O Estado de São Paulo, n. 46854, 28/01/2022. Notas e Informações, p.A3

 

 

O dilema das usinas na Amazônia

 

 

 

Estudos sobre novas hidrelétricas no Norte precisam estimar todos os custos com realismo para permitir à sociedade fazer escolha consciente

 

A retomada de estudos sobre a construção de hidrelétricas na Região Amazônica é uma boa notícia para o País, desde que os custos desses empreendimentos sejam devidamente catalogados e alocados nos projetos, e não apenas nas tarifas pagas pelo consumidor. Como o Estadão revelou, a Agência Nacional de Energia Elétrica (Aneel) autorizou a Eletrobras e sua subsidiária Eletronorte a elaborarem relatórios sobre a viabilidade técnica e econômica das Usinas de Jamanxim, Cachoeira do Caí e Cachoeira dos Patos, na Bacia do Rio Tapajós, no Pará. Juntas, elas teriam capacidade de produzir energia suficiente para abastecer mais de 3 milhões de famílias.

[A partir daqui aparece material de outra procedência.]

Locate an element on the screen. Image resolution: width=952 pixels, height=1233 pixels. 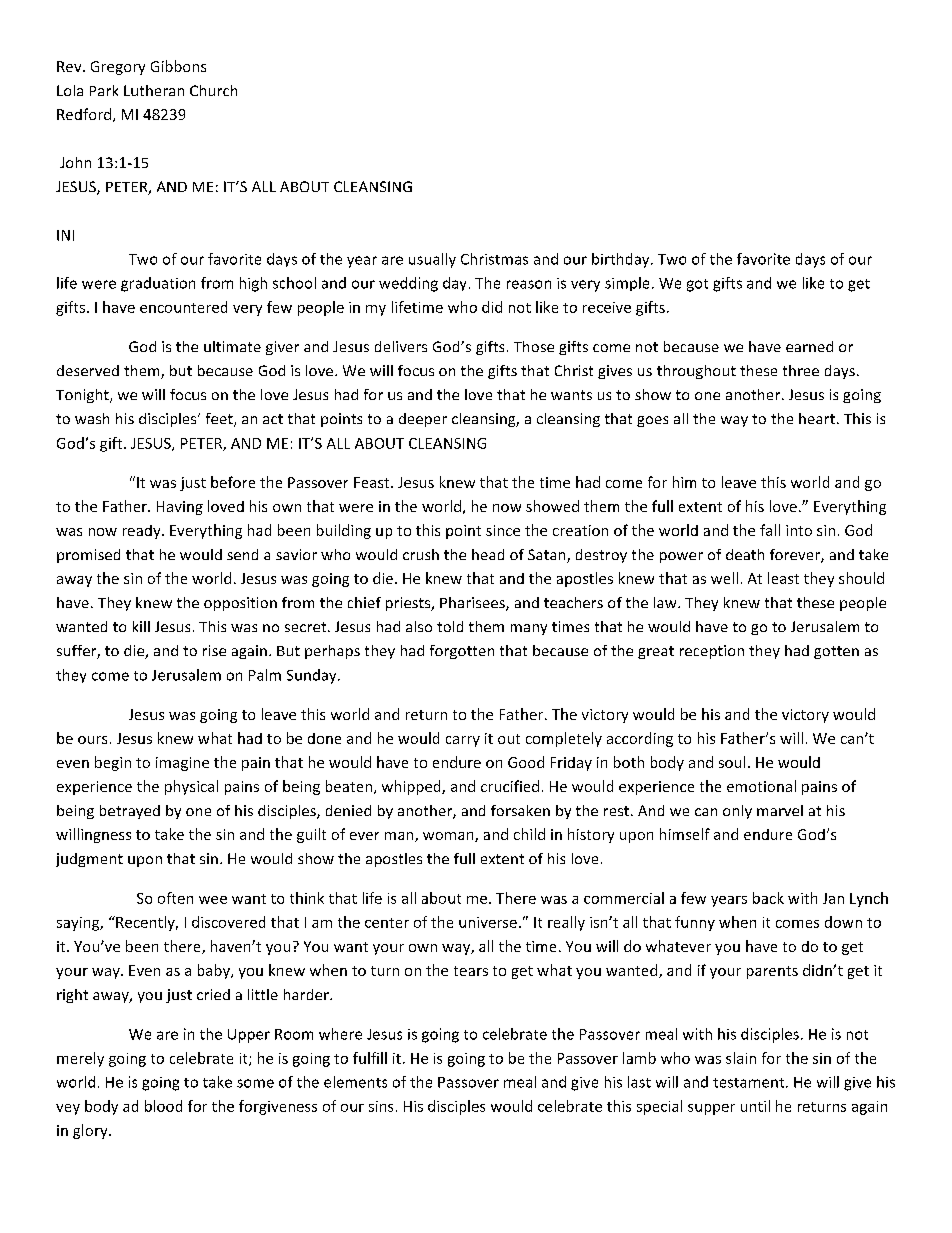
feet is located at coordinates (220, 420).
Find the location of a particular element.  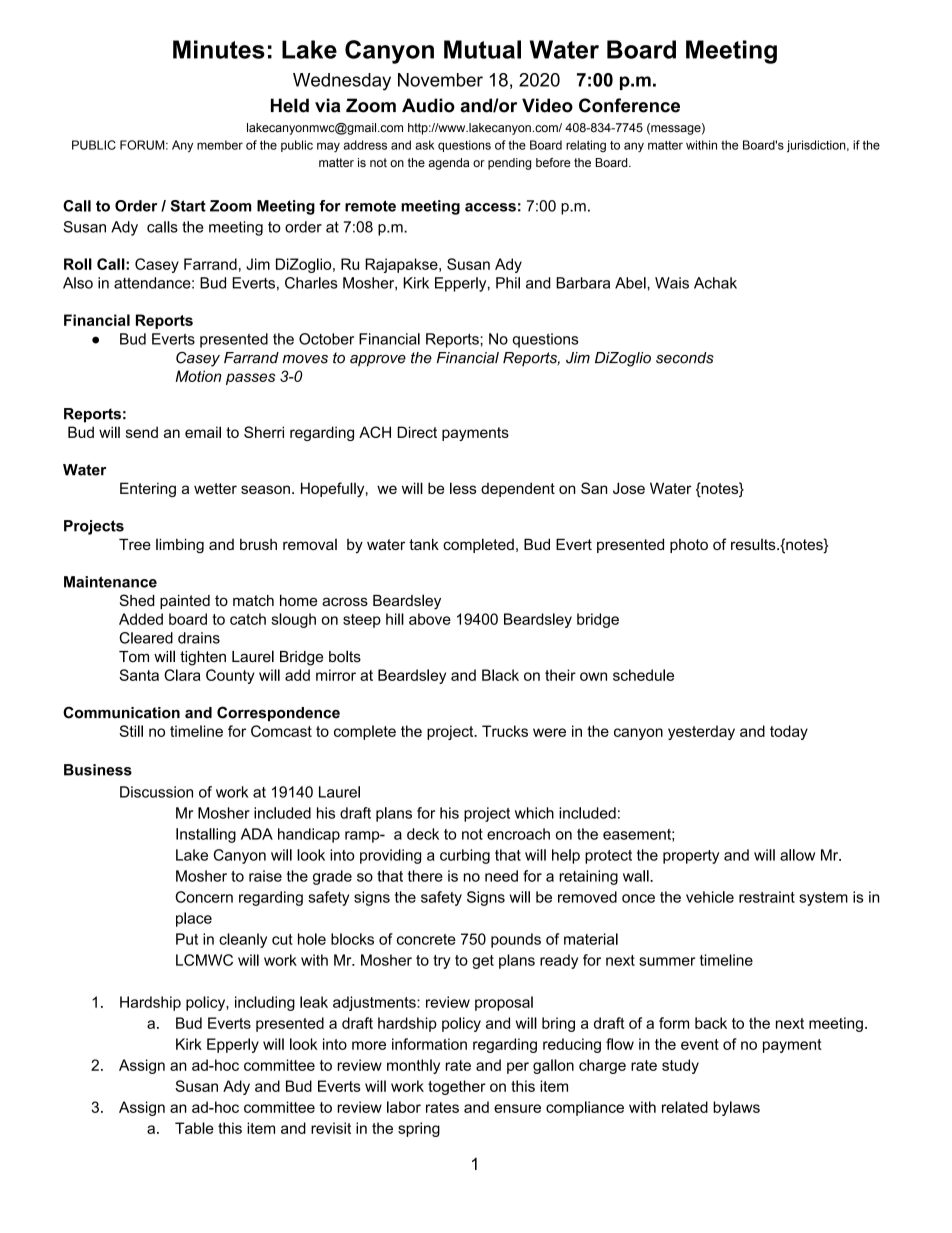

bylaws is located at coordinates (736, 1108).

A despeito das necessidades de expansão do sistema elétrico e do aumento de sua confiabilidade, evidenciadas ao longo de 2021, quando o País esteve à beira de apagões, a ideia só terá alguma chance de sucesso se todos os riscos do projeto forem devidamente considerados. Os desafios vão muito além de questões socioambientais. Embora seja plenamente possível construir usinas de grande porte na Região Norte, não se trata de tarefa fácil ou barata, e os problemas permanecem mesmo depois de anos de sua conclusão. É o caso das Hidrelétricas de Santo Antônio e Jirau, no Rio Madeira, e de Belo Monte, na Bacia do Xingu.

Licitadas com alarde pelo critério da menor tarifa durante o governo de Luiz Inácio Lula da Silva, essas três usinas são alvo recorrente de propostas de parlamentares que tentam socorrê-las por meio de jabutis embutidos em medidas provisórias. Os consórcios formados para disputa desses empreendimentos contaram com a participação de subsidiárias da Eletrobras, uma garantia de que não haveria obstáculos para renegociar as “patrióticas” taxas de retorno previamente estabelecidas. Em um enorme conflito de interesses, grandes construtoras se associaram aos projetos e contratavam a si mesmas para tocar as obras. Elevar os gastos era de interesse da empreiteira, enquanto a cobertura dos custos era dividida entre todos os integrantes da concessionária – que, depois, repassavam tudo para as contas de luz.

Outra despesa que foi menosprezada à época foram as redes de transmissão. As três usinas exigiram a viabilização de linhas de mais de 2 mil quilômetros de extensão para transportar eletricidade até a Região Sudeste, onde fica o maior mercado consumidor. Para reduzir o valor do investimento necessário, o governo propositalmente subestimou os custos dessa estrutura para os geradores, e quem pagou a conta, como sempre, foi o consumidor. Por fim, quem financiou 70% das obras foi o Banco Nacional de Desenvolvimento Econômico e Social (BNDES), com taxas subsidiadas bancadas pelo Tesouro Nacional. Nem mesmo todos esses artifícios foram suficientes para resolver as dificuldades econômico-financeiras dessas usinas.

O potencial hidráulico inexplorado no País se concentra justamente na Região Norte. Nos últimos nove anos, porém, nenhuma usina de grande porte foi licitada, enquanto projetos cujos reservatórios afetariam diretamente terras indígenas tiveram o licenciamento ambiental arquivado. Dar andamento a esses estudos em um momento em que a política ambiental e indigenista do País é questionada no exterior pode ser um entrave. Por outro lado, um parecer que contemple compensações às comunidades afetadas pode ser encarado como uma sinalização de que o País levará a sério os compromissos de descarbonização. Por fim, não se pode ignorar o efeito das mudanças climáticas na região, que pode trazer impactos profundos no regime de chuvas e nos rios – e, consequentemente, na vazão das hidrelétricas, aumentando os gastos necessários e reduzindo o retorno do investimento. Todos esses fatores precisam ser estimados com precisão para que a sociedade possa fazer uma escolha consciente entre as diversas fontes de energia. Construir usinas na Região Amazônica é possível e pode ser de interesse da coletividade, mas levantar esses custos de forma artificial é seguir o caminho do fracasso que o País já conhece bem.